Türk iş dünyasında yer alan 15 bin şirketi temsil eden Müstakil Sanayici ve İşadamları Derneği (MÜSİAD) ise ‘kariyer’ konusunun ‘İslami’ ya da ‘helal’ gibi sıfatlarla tanımlamayı doğru bulmuyor. Dernek Genel Sekreterliği’nden yapılan açıklamaya göre, “Kişilerin kariyerlerini inançlarına göre sınıflandırmak doğru olmadığı gibi, kişilerin inançlarını yaşayabilmelerini kariyerlerine göre sınıflandırmak da doğru değil. Meseleyi, temel hak ve özgürlükler eksenli olduğu kadar, şirketlerin ve çalışanların tutum ve davranışlarıyla da doğrudan ilgili olarak görüyoruz.
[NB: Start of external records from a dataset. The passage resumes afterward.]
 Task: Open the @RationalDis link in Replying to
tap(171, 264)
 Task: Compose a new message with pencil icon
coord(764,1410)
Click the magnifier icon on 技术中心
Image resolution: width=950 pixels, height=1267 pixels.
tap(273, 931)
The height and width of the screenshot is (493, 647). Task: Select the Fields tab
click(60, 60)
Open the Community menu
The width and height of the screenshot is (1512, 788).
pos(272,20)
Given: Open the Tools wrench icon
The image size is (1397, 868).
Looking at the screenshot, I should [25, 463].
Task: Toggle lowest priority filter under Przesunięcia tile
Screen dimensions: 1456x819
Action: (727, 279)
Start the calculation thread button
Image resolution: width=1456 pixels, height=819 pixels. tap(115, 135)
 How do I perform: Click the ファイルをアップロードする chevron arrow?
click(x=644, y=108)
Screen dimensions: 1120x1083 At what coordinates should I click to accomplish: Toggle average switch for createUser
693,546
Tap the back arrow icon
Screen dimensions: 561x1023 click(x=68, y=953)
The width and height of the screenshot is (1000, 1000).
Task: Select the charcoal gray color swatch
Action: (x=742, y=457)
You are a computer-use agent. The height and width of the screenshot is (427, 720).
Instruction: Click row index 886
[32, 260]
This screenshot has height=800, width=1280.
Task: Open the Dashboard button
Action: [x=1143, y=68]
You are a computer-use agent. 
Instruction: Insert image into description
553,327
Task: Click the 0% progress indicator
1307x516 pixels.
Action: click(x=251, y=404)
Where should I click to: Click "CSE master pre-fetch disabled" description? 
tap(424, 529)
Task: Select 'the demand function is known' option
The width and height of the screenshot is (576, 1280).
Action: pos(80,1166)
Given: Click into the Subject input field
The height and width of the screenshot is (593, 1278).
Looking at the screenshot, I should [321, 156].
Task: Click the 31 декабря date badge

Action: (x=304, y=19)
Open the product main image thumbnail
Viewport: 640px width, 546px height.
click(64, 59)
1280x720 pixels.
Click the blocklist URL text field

Ramazan kolisi gibi, mesai bitimi yolda iftar açılsın diye kumanya hazırlanması gibi uygulamalar da yine, başlı başına kurumsal anlayış ve saygıyla alakalıdır. Şiddet içermediği sürece, inançlarını özgürce yaşayabilmeleri ise insanların en
temel hakkıdır.”
1 saatlik ‘ara dinlenmesi’ düzenlenebilir
Konuyu İş Kanunu açısından değerlendiren Avukat Cüneyt Alihan Danar, 4857 sayılı İş Kanunu’nda işçilerin dini vecibelerini yerine getirmek için özel olarak bir düzenleme bulunmadığını ama ‘ara dinlenmesi” başlıklı 68. maddenin göz önünde bulundurulması gerektiğini söylüyor. Mahkemelerde İş ve Sosyal Güvenlik Hukuku Bilirkişiliği yapan Avukat Danar, şunları anlatıyor: “İş Kanunu’nda işverene 7,5 saat ve daha fazla çalışmalara karşılık işçileri 1 saat dinlendirmesi yani öğle tatili vermesi düzenlenmiştir ve işveren bunu işin gereklerine göre işçiler arasında farklı zamanlarda verebilir. İşveren dilerse, namaza katılmak isteyen işçiler için bu arayı namaz saatlerine göre verebilir. Ancak, işverenin 1 saat ara dinlenmesi yani öğle tatilinin dışında ayrıca namaz için izin vermesi söz konusu olamaz. Eğer işveren işçilere öğle saatini namaz saatine göre düzenleyerek vermişse, artık bu uygulamayı işçinin rızası olmadan kaldıramaz. İşverenin bu uygulamayı yapması işçiler açısından iş sözleşmesi hükmünde olduğundan, artık örneğin Cuma namazına göre öğle tatili vermemesi için işçinin rızası olmalıdır.”